What has also become clear, is that many investors still seem to need to be educated on the difference between medical cannabis and smoking weed.

When the outbreak spread west and from late February and throughout March governments began enforcing a lockdown of businesses around the world, cannabis was of the industries that was declared an “essential business” to stay open in all Canadian provinces and 21 US states during the shutdown.

Across Canada and in that large handful of American states, marijuana is legally allowed for medical or adult use, meaning cannabis operators and the whole supply chain was deemed an essential service, allowing for producers and dispensaries to remain open even as the majority of the retail economy are shuttered.

Cannabis investment pricing

This event was a “watershed moment” for the industry, say analysts at HANetf, and is part of what has been a critical few weeks for cannabis as an investment.

The huge stresses that have been put on financial markets are pretty much unprecedented — while the medical marijuana and wellbeing industry as it currently exists had never been through such an experience before. 

Investors and the financial side of the industry have in the past couple years been dragged like a rag doll through what the HANetf analysts call a “price-discovery phase” for the sector after it became legalised and regulated, with rocketing valuations and rapid discounts providing an unwanted association with volatility and speculation.

While stock markets around the globe collapsed, with cannabis stocks not escaping the carnage, the analysts said a “silver lining” from the pandemic has been “the importance placed upon medical cannabis being available to patients […] showing solid support from regulators of the definitive future of the medical cannabis industry”.

READ: London’s first Cannabis ETF to list as industry growth looks set to accelerate

“This silver lining has defined what we believe to be the valuation floor for medical cannabis,” the analysts said. 

While headlines were made by bankruptcies in the Canadian adult-use cannabis sector, ie weed smokers, the Medical Cannabis and Wellness UCITS ETF (LON:CBDX) is not focused on this area of the market.

The ETF, which was Europe's first exchange-traded product focused on medical cannabis when HANetf launched it in January, is made up of companies working in the medical cannabis, hemp and CBD industries, including producers and suppliers of legal medical cannabis, biotechnology companies that are engaged in research and development of cannabinoids and other legal tertiary companies.

“For medical cannabis and CBD wellness, the support of regulatory bodies in providing access to patients is the affirmation investors have been awaiting to finally start believing the secular story again,” the analysts said.

(Extracted records)
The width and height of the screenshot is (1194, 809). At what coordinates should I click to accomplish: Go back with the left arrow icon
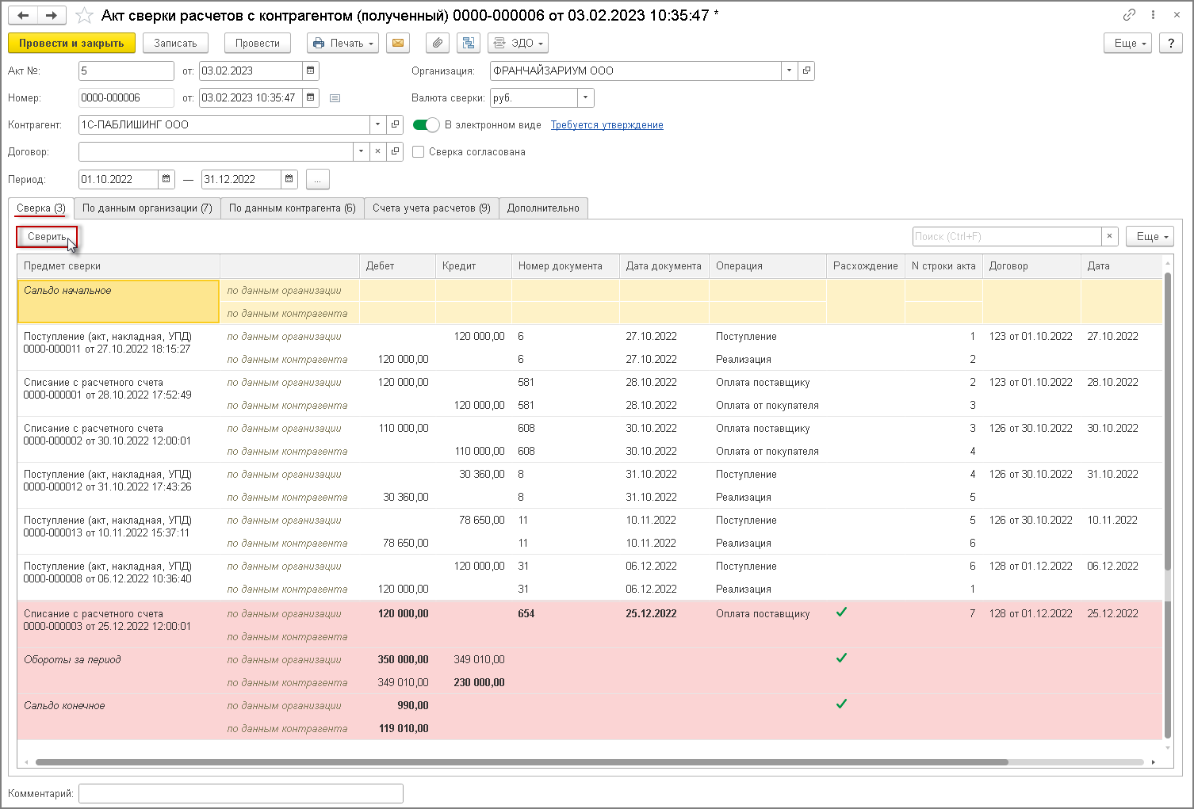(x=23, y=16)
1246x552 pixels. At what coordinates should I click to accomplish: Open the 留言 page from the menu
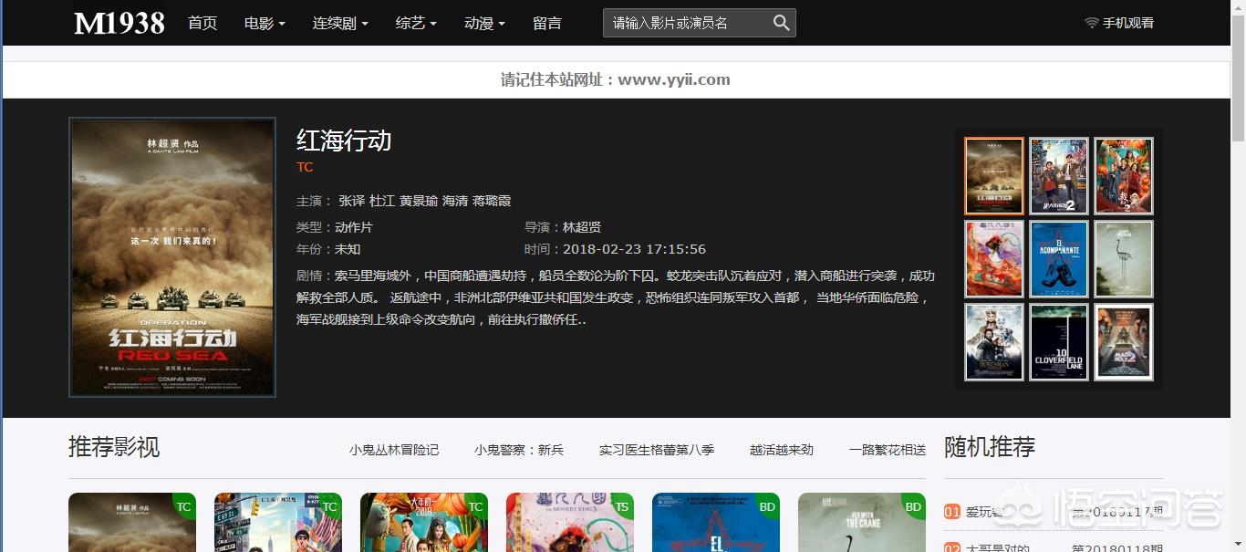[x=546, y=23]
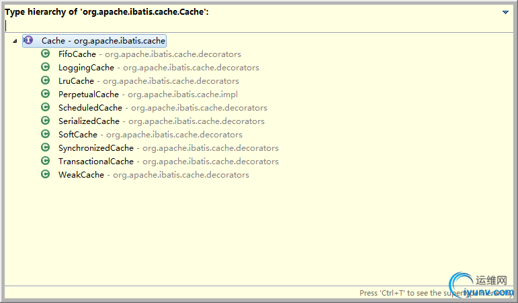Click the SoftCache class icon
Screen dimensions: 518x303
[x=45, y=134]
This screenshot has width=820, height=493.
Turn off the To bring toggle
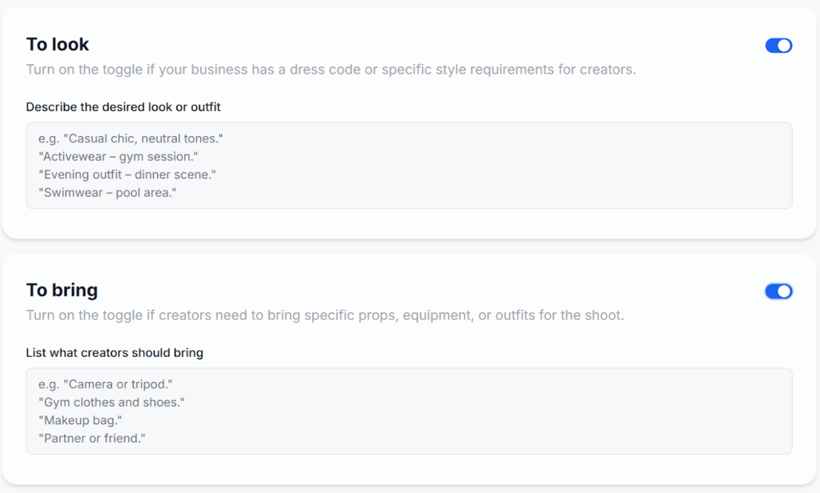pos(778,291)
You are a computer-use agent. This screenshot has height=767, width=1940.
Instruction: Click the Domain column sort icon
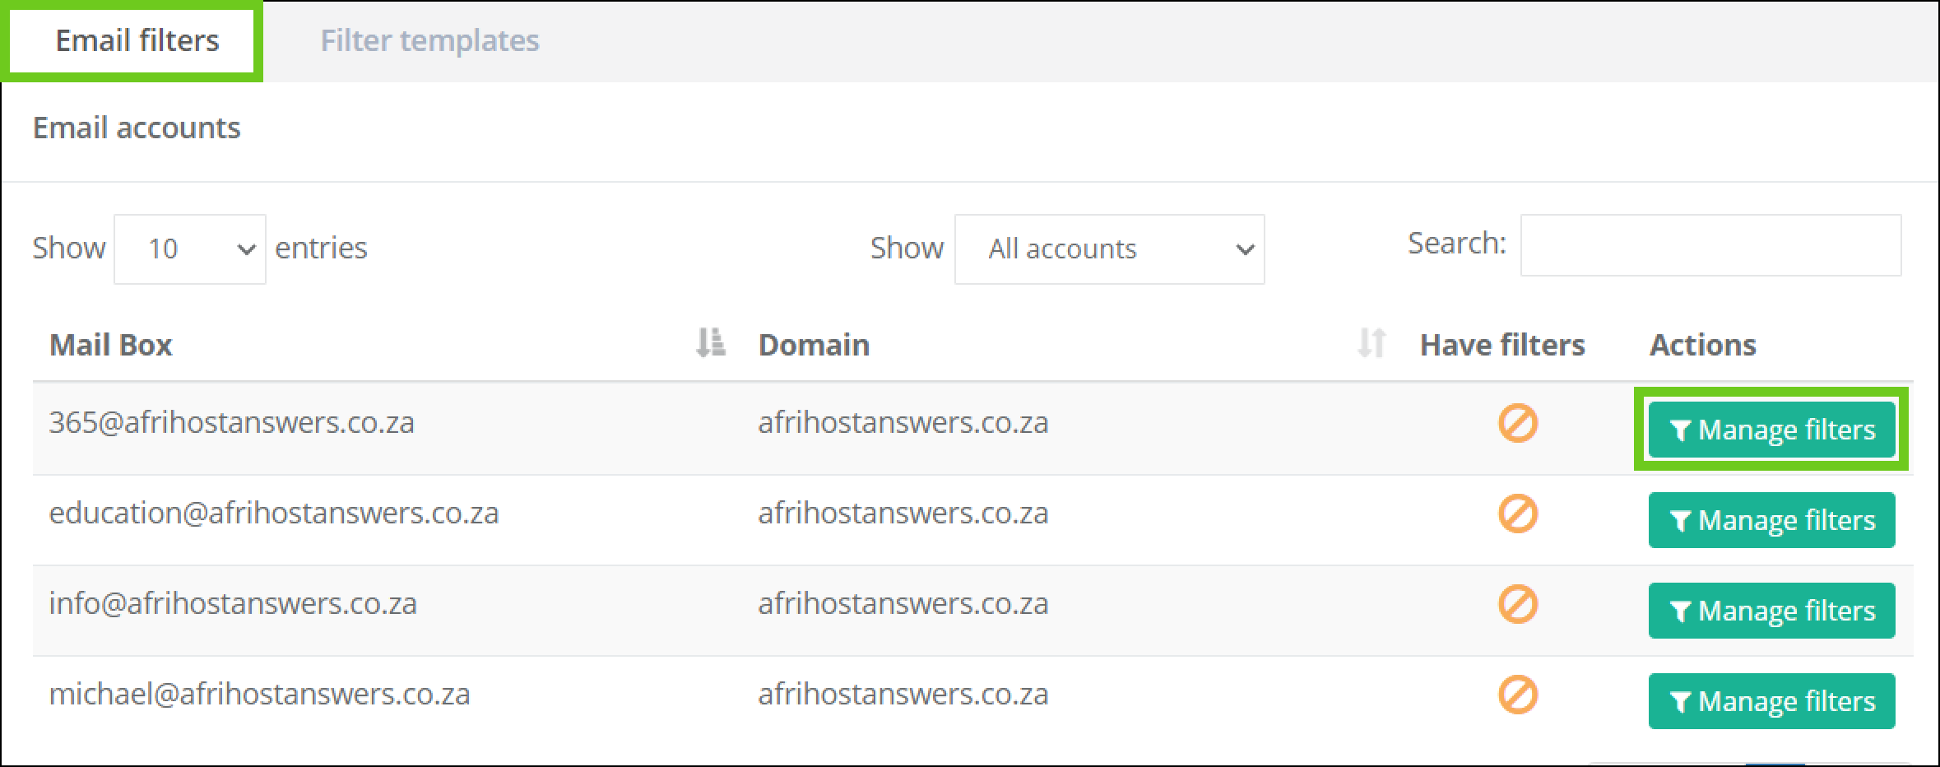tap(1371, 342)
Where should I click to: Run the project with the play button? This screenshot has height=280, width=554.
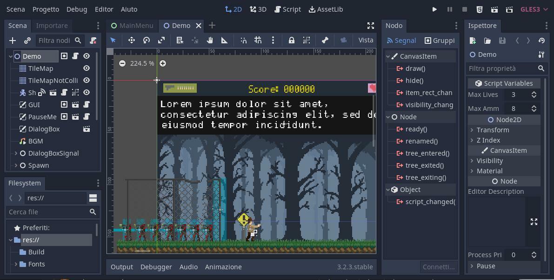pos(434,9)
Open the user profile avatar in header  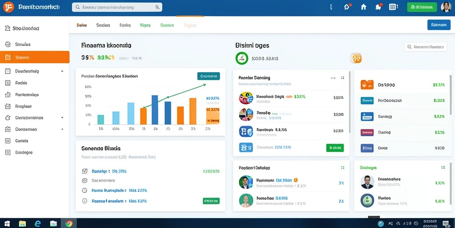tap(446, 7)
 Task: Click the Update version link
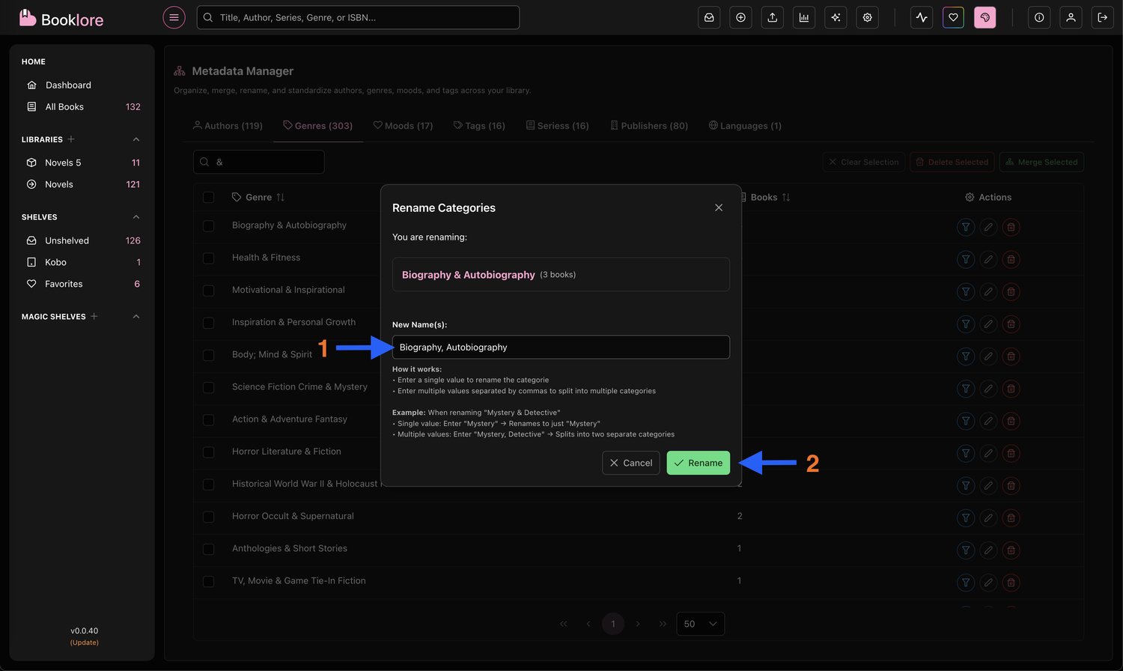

TASK ITEM: Reproduce the medical cannabis article word for word, beginning at the words "What has also" and stopping after "economy are shuttered.". Work only from the medical cannabis article.

EXERCISE OUTPUT:
What has also become clear, is that many investors still seem to need to be educated on the difference between medical cannabis and smoking weed.

When the outbreak spread west and from late February and throughout March governments began enforcing a lockdown of businesses around the world, cannabis was of the industries that was declared an “essential business” to stay open in all Canadian provinces and 21 US states during the shutdown.

Across Canada and in that large handful of American states, marijuana is legally allowed for medical or adult use, meaning cannabis operators and the whole supply chain was deemed an essential service, allowing for producers and dispensaries to remain open even as the majority of the retail economy are shuttered.